PROBLEM TO SOLVE
Resume the review of the science fiction film Prospect below, picking up after its last sentence and writing on in the same voice without restating what it has already said.

=== SELECTED PASSAGE ===

SXSW 2018: PROSPECT is an Impressively Crafted Piece of Frontier Sci-Fi

Expansive world-building combines with intimate storytelling

The 2018 edition of the SXSW Conference and Festivals is here, and the Cinapse team is on the ground, covering all things film.

For complete coverage, please visit cinapse.co/sxsw.

There’s always been an overlap between the science fiction and Western genres. Themes of exploration, of colonization, of danger on the frontier resonate whether you’re saddling up outside a saloon or docked at a space station in another galaxy. Star Trek was originally pitched as Wagon Train to the Stars, while Westworld, Back to the Future III, and perhaps most pertinently Firefly have seen these genres seep into each other. Prospect, as the title alludes, is an intimate look at the travails of those seeking an intergalactic gold rush. Folk eking out a living, pushing themselves into dangerous situations hoping for a big score, their lives as cobbled together as the equipment they often work with. As the film demonstrates, it’s certainly one of the richer veins to mine within the genre.

=== THE DATA ===

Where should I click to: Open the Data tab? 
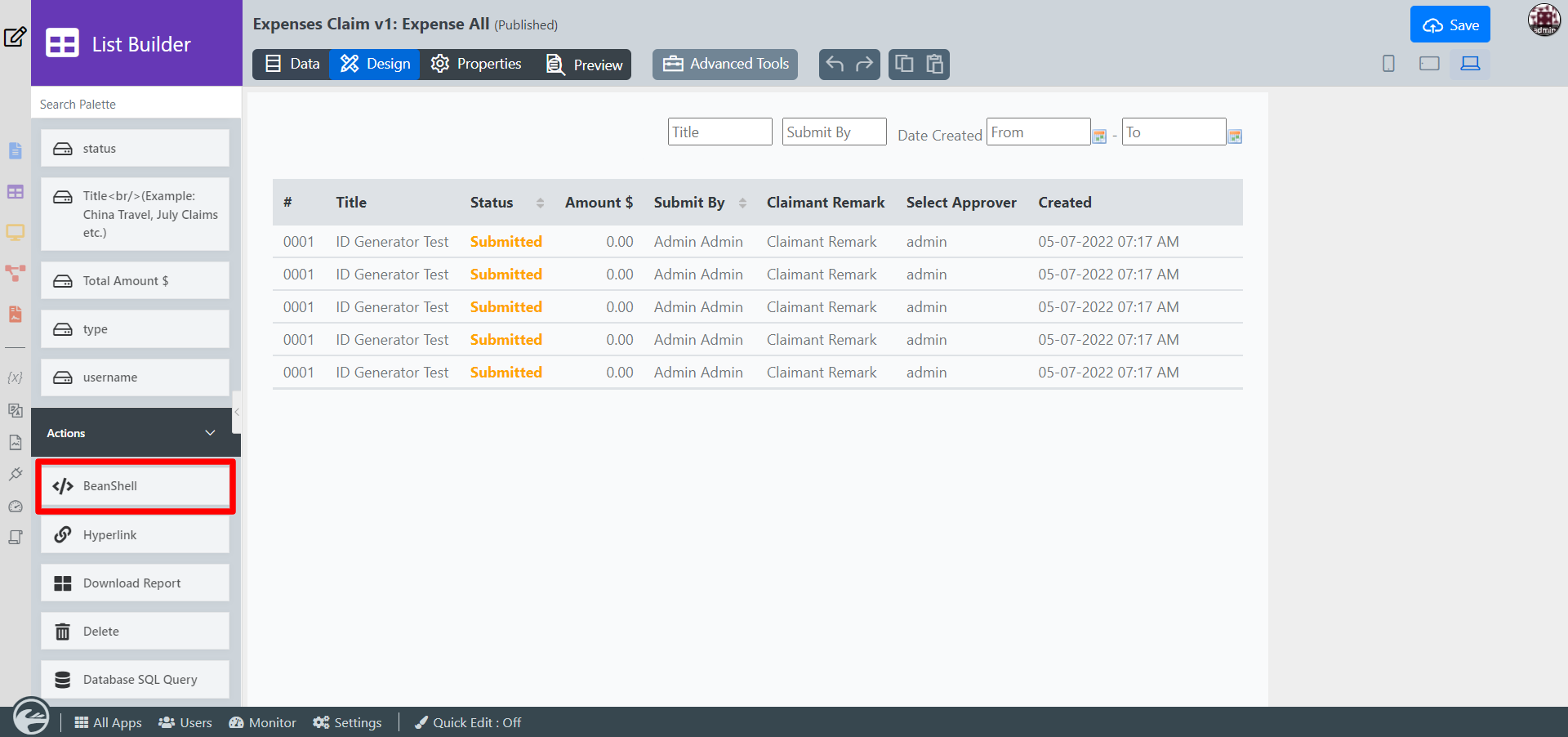[292, 64]
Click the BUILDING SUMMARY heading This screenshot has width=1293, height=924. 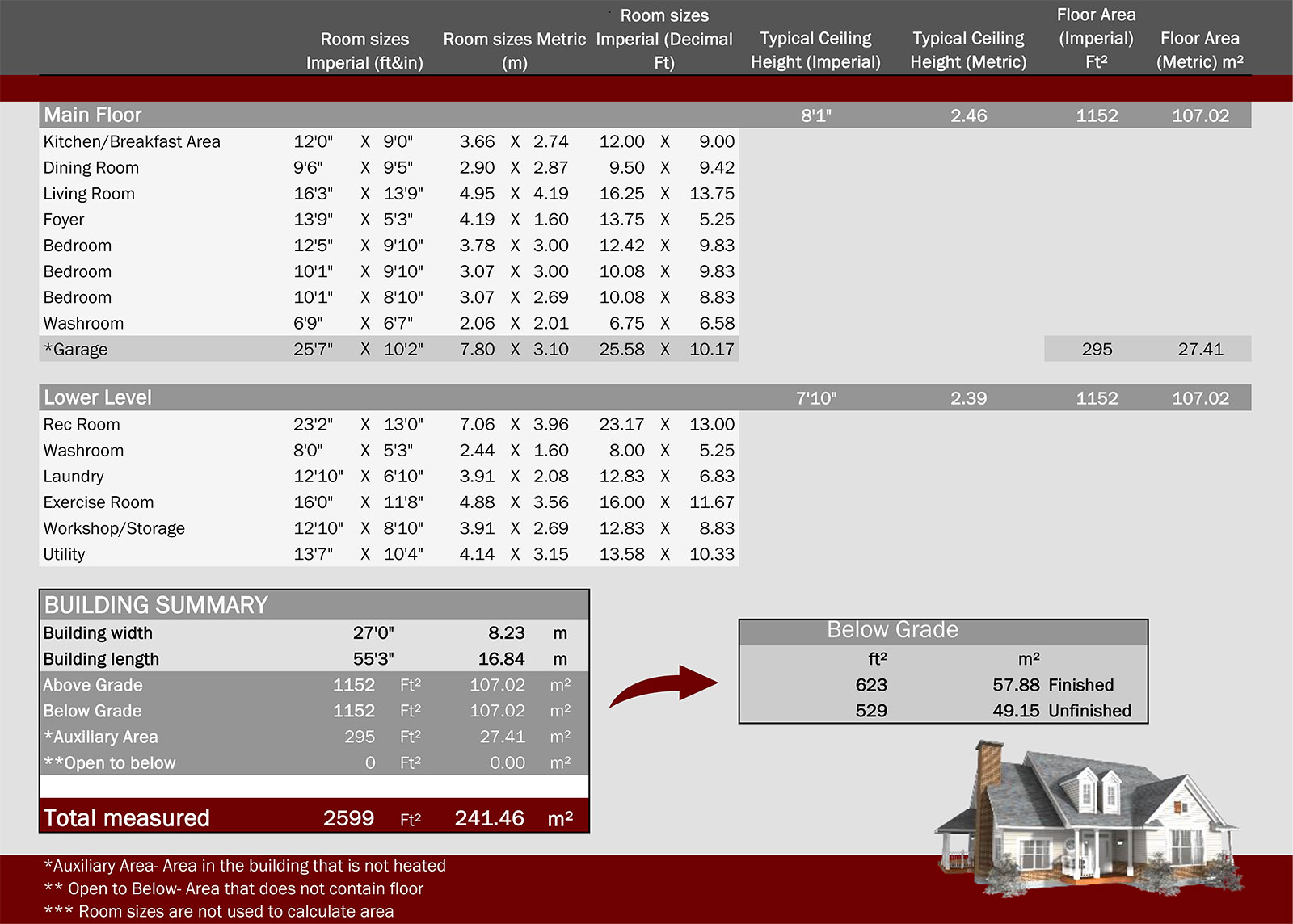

===

OUTPUT OF THE EXERCISE
Expanded from a short that played at SXSW in 2014, co-writer-directors Zeek Earl and Christopher Caldwell return to expand on their tale of two intergalactic prospectors, Damon (Jay Duplass) and his daughter Cee (Sophie Thatcher), working from an outpost on the far reaches of mankind’s expansion into space. Below is an alien moon, a toxic environment that is also home to deposits of rare gems, valuable enough to finance their futures once they return to the core systems. With time running out before their expedition ends, Damon takes their pod down to the surface in the hope of one final score, but a malfunction on landing marks the beginning of their problems, which escalate when they cross paths with a rival pair of prospectors. The situation comes to a head, leaving Cee to form an uneasy alliance with the nefarious Ezra (Pedro Pascal) to not only survive, but to try and get off-world before they miss their window to return home.

Prospect is a film that holds your gaze. Sun streams through the branches of an alien forest, reflecting from grains of pollen and spores dotted in the air, adding to an incandescent haze. The sight of a vast moon often looming on the horizon. This otherworldly redressing of a Seattle forest is the backdrop to a futuristic tech that embraces a lo-fi analog era, with bulky equipment, manual cranks, and physical switches, along with a writing system that looks to be channeling Aubresh. It’s a look that hearkens back to classics such as Silent Running and Alien, while evoking recent fare like Annihilation too. It’s a well worn and jury-rigged aesthetic that looks interesting and makes you think about history; the different space suits worn by the various factions are perhaps the best example of this. Dialogue drips information about this future for our species; characters show disparate styles and channel their past culture in terms of adornment and musical choices. It conveys an idea that people are determined to hold on to their culture and history, even being light-years away from Earth. These interjections of obscure rock, Japanese hip hop, and Indian music combine with superb sound design and a score that thunders along to aid the realization of a remarkable level of atmosphere and texture.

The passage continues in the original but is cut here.